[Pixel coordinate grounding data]
*** Begin section ***

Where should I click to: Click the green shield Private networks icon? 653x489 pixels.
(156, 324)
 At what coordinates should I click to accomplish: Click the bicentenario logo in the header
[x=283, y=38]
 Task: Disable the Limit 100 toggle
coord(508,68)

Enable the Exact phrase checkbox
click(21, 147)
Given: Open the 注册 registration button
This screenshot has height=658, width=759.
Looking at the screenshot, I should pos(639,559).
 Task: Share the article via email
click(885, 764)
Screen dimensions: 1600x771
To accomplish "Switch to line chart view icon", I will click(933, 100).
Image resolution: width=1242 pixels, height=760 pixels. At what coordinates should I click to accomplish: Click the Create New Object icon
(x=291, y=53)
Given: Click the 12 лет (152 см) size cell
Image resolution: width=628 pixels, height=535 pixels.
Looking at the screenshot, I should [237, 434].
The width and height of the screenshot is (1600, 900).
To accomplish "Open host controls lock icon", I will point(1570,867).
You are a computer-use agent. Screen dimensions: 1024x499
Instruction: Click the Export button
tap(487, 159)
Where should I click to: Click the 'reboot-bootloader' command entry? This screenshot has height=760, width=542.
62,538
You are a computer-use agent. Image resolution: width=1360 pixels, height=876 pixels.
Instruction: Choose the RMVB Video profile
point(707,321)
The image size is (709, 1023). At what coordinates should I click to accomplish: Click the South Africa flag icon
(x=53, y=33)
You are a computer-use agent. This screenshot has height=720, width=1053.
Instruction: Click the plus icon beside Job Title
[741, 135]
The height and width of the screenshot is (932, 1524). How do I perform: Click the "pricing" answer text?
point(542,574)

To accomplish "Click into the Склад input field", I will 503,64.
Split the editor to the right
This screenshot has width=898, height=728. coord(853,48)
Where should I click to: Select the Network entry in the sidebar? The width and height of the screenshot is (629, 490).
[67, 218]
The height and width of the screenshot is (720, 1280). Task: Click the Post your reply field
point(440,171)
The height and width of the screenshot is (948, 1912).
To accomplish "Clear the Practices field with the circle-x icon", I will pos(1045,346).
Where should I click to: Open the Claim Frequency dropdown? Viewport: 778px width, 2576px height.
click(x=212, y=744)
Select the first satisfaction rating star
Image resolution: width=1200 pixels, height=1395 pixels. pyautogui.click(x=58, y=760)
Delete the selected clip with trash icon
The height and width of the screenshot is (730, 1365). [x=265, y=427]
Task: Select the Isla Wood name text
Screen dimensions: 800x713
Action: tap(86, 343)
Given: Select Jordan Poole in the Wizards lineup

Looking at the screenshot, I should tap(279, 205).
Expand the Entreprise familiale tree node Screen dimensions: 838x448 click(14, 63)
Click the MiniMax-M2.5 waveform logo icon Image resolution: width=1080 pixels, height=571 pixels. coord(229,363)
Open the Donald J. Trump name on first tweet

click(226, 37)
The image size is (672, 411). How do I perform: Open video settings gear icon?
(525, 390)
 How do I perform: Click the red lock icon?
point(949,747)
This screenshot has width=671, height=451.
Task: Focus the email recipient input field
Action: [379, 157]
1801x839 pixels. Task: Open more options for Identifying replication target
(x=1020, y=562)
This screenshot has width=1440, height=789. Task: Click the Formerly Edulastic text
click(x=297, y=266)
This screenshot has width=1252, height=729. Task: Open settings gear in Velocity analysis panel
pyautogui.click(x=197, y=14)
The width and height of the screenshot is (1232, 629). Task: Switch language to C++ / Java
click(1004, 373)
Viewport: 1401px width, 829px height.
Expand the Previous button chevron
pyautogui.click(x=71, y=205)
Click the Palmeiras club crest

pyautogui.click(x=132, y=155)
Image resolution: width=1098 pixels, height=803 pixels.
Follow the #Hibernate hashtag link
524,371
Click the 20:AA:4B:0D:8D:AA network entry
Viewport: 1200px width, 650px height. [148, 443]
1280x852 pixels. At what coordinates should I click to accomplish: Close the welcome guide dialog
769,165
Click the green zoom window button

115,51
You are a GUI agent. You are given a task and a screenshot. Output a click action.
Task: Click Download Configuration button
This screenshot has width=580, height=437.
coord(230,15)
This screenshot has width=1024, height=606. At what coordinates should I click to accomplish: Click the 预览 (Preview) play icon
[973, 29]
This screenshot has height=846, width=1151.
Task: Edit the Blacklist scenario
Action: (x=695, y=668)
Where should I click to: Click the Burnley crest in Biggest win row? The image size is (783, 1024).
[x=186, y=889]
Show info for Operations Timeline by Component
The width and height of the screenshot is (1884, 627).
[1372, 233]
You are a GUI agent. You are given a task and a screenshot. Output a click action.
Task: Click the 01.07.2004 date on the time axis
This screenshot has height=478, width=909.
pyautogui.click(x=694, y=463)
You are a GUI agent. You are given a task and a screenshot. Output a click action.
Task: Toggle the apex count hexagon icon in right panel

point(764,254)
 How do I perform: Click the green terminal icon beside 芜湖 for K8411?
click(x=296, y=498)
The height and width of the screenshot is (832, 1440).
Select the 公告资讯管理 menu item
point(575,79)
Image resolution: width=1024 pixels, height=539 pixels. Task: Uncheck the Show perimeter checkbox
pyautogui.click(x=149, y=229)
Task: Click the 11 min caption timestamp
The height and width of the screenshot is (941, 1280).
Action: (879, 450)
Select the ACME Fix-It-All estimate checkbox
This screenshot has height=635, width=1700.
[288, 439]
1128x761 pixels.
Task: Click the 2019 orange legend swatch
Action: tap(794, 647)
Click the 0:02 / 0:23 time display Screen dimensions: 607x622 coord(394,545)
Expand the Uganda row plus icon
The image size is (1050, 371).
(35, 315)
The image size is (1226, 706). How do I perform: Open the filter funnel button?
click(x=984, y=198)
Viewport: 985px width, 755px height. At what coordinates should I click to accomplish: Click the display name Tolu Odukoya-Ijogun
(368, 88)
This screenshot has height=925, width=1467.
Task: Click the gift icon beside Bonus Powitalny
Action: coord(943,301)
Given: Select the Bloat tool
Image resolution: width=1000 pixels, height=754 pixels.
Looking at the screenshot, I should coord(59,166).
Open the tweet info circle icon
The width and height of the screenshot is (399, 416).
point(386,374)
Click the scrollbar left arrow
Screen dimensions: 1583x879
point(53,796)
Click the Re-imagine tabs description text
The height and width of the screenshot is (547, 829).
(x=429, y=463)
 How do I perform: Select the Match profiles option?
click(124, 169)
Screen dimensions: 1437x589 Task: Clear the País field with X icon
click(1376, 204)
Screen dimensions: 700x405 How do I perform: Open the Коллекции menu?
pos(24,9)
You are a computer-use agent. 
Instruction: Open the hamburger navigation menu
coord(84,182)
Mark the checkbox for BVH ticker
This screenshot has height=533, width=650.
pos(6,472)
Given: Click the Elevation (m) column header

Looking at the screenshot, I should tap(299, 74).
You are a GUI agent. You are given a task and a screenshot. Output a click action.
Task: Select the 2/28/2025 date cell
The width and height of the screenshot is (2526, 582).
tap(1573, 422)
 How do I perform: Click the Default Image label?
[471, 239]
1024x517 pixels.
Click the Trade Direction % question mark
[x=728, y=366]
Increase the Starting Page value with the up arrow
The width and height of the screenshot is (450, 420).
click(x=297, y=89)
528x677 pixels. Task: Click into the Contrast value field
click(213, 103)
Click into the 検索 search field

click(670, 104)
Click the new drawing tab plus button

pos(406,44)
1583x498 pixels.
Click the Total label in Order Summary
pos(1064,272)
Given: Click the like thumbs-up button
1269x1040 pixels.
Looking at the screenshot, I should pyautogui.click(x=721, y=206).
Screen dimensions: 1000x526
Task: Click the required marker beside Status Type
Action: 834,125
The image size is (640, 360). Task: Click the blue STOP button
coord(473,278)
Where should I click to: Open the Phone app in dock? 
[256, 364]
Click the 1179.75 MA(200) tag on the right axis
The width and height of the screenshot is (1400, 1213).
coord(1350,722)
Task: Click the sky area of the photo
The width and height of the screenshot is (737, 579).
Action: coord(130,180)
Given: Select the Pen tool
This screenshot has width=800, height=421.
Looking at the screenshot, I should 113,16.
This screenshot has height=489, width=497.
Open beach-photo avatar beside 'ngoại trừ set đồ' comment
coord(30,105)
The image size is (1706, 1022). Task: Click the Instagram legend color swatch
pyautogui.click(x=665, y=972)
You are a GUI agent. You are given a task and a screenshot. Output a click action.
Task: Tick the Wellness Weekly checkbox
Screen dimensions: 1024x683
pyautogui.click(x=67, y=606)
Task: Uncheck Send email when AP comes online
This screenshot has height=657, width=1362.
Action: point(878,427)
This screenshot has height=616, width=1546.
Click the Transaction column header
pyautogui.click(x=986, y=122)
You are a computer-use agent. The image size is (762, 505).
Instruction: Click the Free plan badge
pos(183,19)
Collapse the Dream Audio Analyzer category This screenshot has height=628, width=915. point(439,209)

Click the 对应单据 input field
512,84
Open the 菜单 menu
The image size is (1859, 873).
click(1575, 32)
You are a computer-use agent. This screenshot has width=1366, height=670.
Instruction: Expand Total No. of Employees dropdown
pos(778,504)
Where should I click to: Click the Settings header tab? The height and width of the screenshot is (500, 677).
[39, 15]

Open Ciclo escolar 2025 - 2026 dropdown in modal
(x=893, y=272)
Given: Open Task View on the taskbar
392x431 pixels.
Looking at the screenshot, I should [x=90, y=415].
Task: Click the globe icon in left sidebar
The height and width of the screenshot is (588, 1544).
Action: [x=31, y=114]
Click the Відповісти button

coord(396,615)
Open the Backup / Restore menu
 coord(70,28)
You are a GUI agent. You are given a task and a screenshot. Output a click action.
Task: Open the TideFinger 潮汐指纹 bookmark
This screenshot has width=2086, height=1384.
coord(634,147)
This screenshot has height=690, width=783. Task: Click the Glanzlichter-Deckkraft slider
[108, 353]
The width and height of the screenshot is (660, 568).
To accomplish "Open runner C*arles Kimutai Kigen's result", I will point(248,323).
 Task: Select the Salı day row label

*** End section ***

**Problem requirements**.
From the line with "Given: Open Task View on the taskbar" to the final line of the data above, please reproduce every line exactly and add nothing.

**Answer space**.
Given: Open Task View on the taskbar
392x431 pixels.
Looking at the screenshot, I should [x=90, y=415].
Task: Click the globe icon in left sidebar
The height and width of the screenshot is (588, 1544).
Action: [x=31, y=114]
Click the Відповісти button

coord(396,615)
Open the Backup / Restore menu
 coord(70,28)
You are a GUI agent. You are given a task and a screenshot. Output a click action.
Task: Open the TideFinger 潮汐指纹 bookmark
This screenshot has width=2086, height=1384.
coord(634,147)
This screenshot has height=690, width=783. Task: Click the Glanzlichter-Deckkraft slider
[108, 353]
The width and height of the screenshot is (660, 568).
To accomplish "Open runner C*arles Kimutai Kigen's result", I will point(248,323).
 Task: Select the Salı day row label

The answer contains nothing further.